Live album by Manu Chao
- Released: 17 September 2002
- Recorded: 4–5 September 2001
- Genre: Latin, reggae, ska
- Length: 1:04:24
- Label: Virgin
- Producer: Renaud Letang

Manu Chao chronology
| Próxima Estación: Esperanza (2001) | Radio Bemba Sound System (2002) | Sibérie m'était contéee (2004) |

= Radio Bemba Sound System =

Radio Bemba Sound System is a live album by Manu Chao that was released in 2002. It is the accompanying CD to the performer's live DVD Babylonia en Guagua, filmed over two nights (4-5 September) in 2001 during the tour for Proxima Estacion: Esperanza.
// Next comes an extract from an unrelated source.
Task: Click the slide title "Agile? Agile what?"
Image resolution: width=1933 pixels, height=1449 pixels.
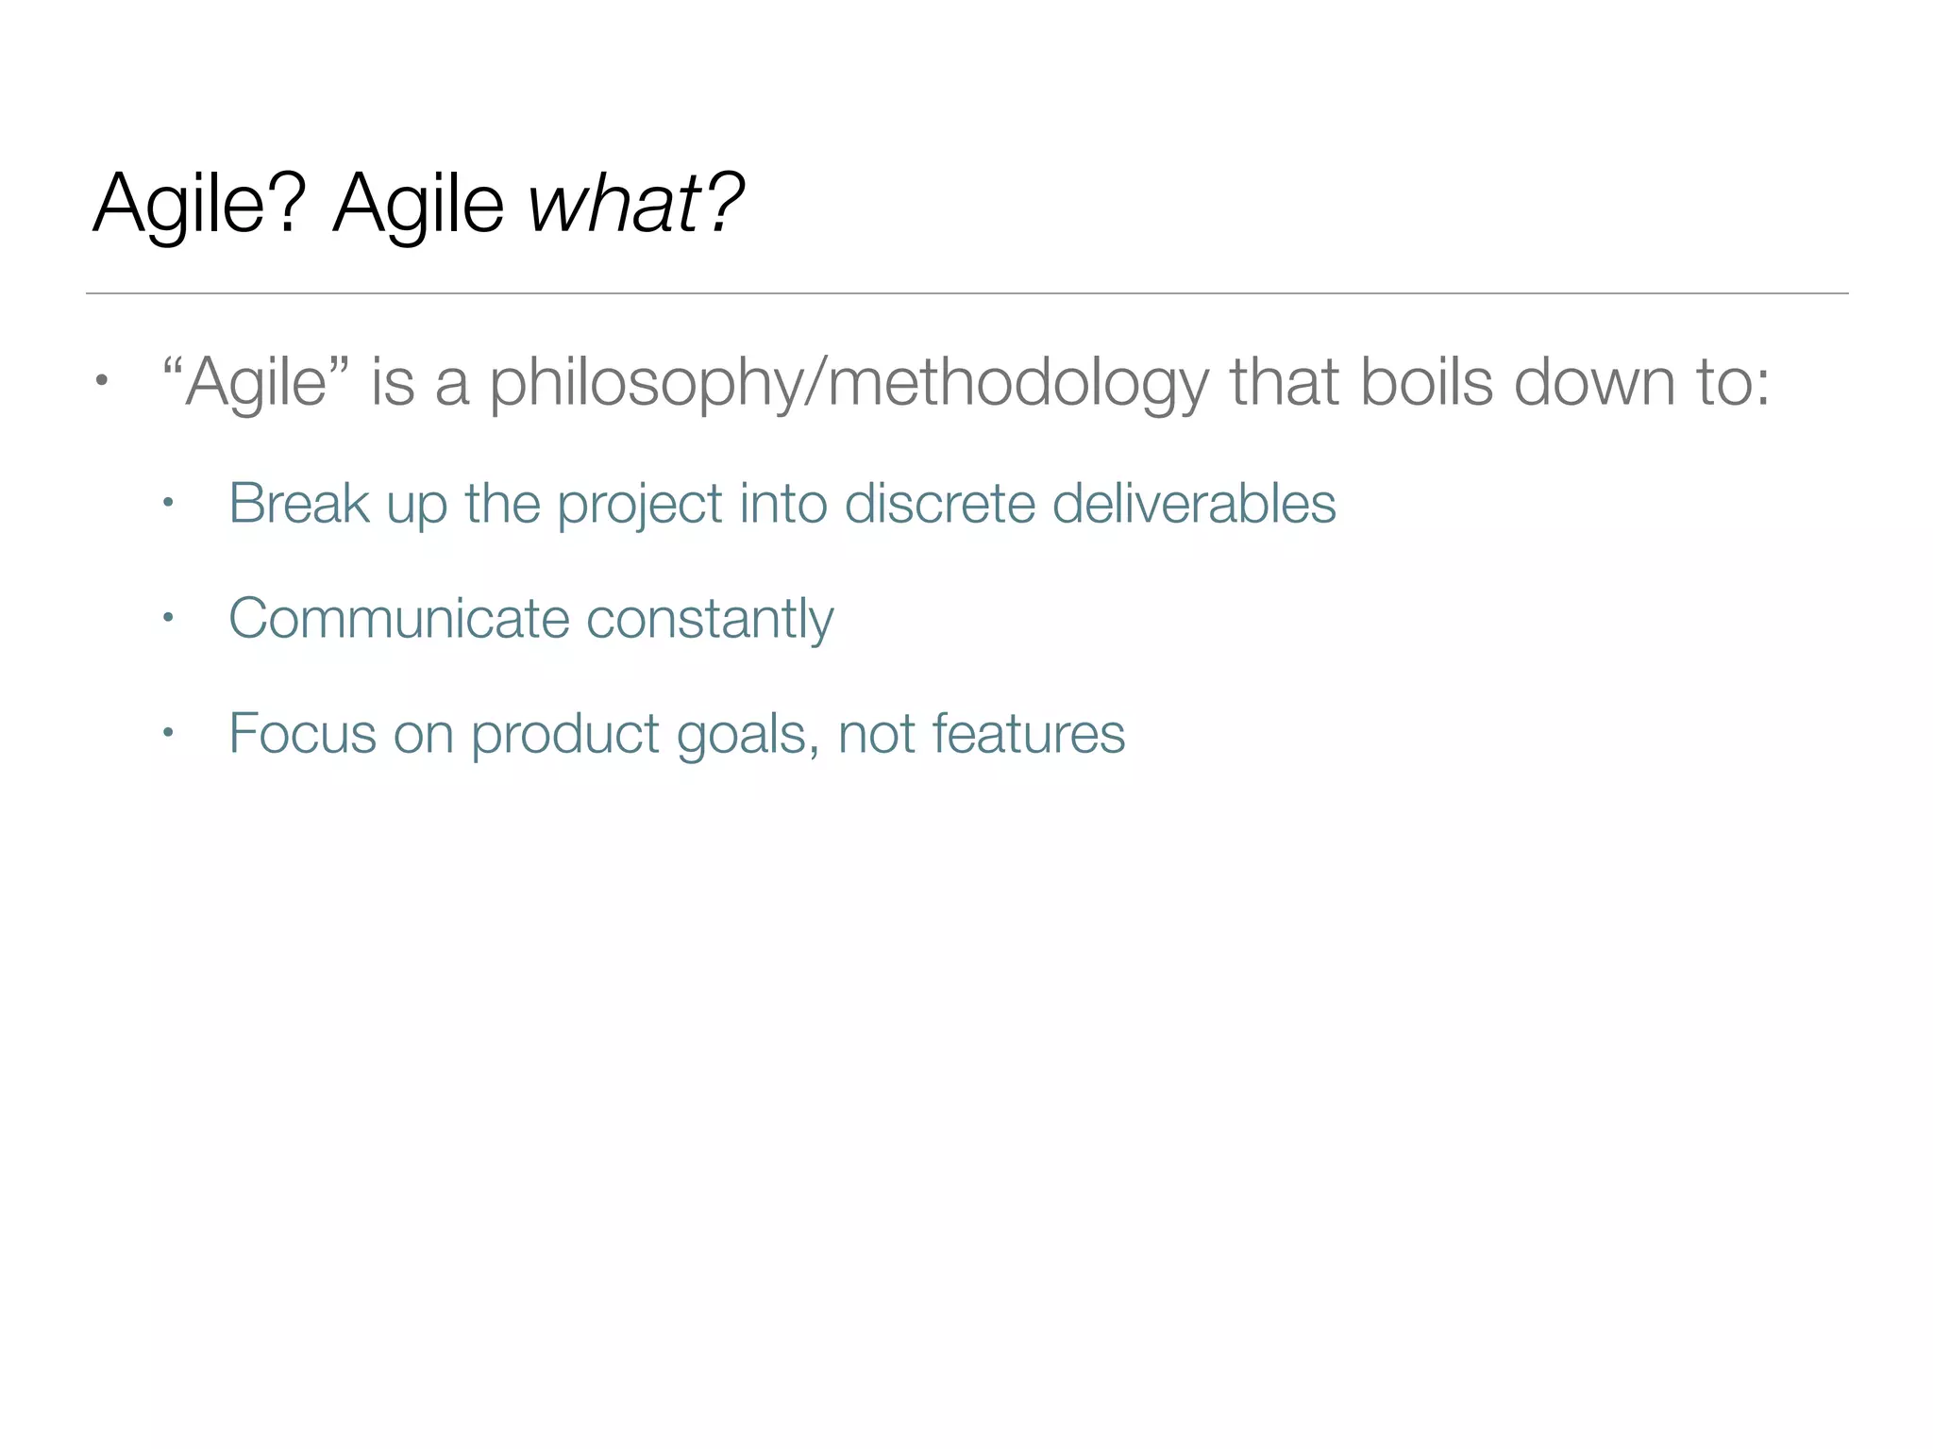Action: (x=418, y=203)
Many of the songs found on Radio Bemba Sound System, such as "Machine Gun", "Peligro","Mala Vida","King Kong Five" and "The Monkey", are songs originally recorded by Manu Chao's previous band, Mano Negra. However the arrangements performed with Radio Bemba Sound System are more reggae-, ska-, and rock-oriented. The album is sequenced and edited in such a way that there is very little audience noise and cheering between the tracks, thus giving the impression of an all-night happy party - which calms down in the penultimate track ("Minha Galera") only to explode again in the last one ("Promiscuity"); the cheering at the end of "Promiscuity" is cut short by a very early fade.

Professional ratings
Review scores
| Source | Rating |
| Allmusic |  |
| Entertainment Weekly | A− |
| Pitchfork Media | (8.0/10) |

==Track listing==
1. "Intro" – 0:50
2. "Bienvenida a Tijuana" – 01:55
3. "Machine Gun" – 02:13
4. "Por Dónde Saldrá el Sol?" – 02:41
5. "Peligro" – 03:09
6. "Welcome to Tijuana" – 02:50
7. "El Viento" – 02:41
8. "Casa Babylon" – 02:34
9. "Por el Suelo" – 03:55
10. "Blood and Fire" – 02:35
11. "EZLN... Para Tod@s Todo..." – 01:41
12. "Mr. Bobby" – 03:36
13. "Bongo Bong" – 01:05
14. "Radio Bemba" – 00:20
15. "Qué Pasó Qué Pasó" – 00:54
16. "Pinocchio (Viaggio In Groppa Al Tonno)" – 00:45
17. "Cahí en la Trampa" – 02:10
18. "Clandestino" – 02:59
19. "Rumba de Barcelona" – 03:31
20. "La Despedida" – 04:02
21. "Mala Vida" – 02:26
22. "Radio Bemba" – 00:34
23. "Qué Pasó Qué Pasó" – 01:10
24. "Pinocchio (Viaggio In Groppa Al Tonno)" – 00:45
25. "La Primavera" – 03:32
26. "The Monkey" – 01:59
27. "King Kong Five" – 02:44
28. "Minha Galera" – 03:17
29. "Promiscuity" – 01:44

==Personnel==
Radio Bemba Sound System is also the name of Manu Chao's backing band, named for the communication system used in the Sierra Maestra by the Castro-and-Guevara-led rebels in the Cuban Revolution.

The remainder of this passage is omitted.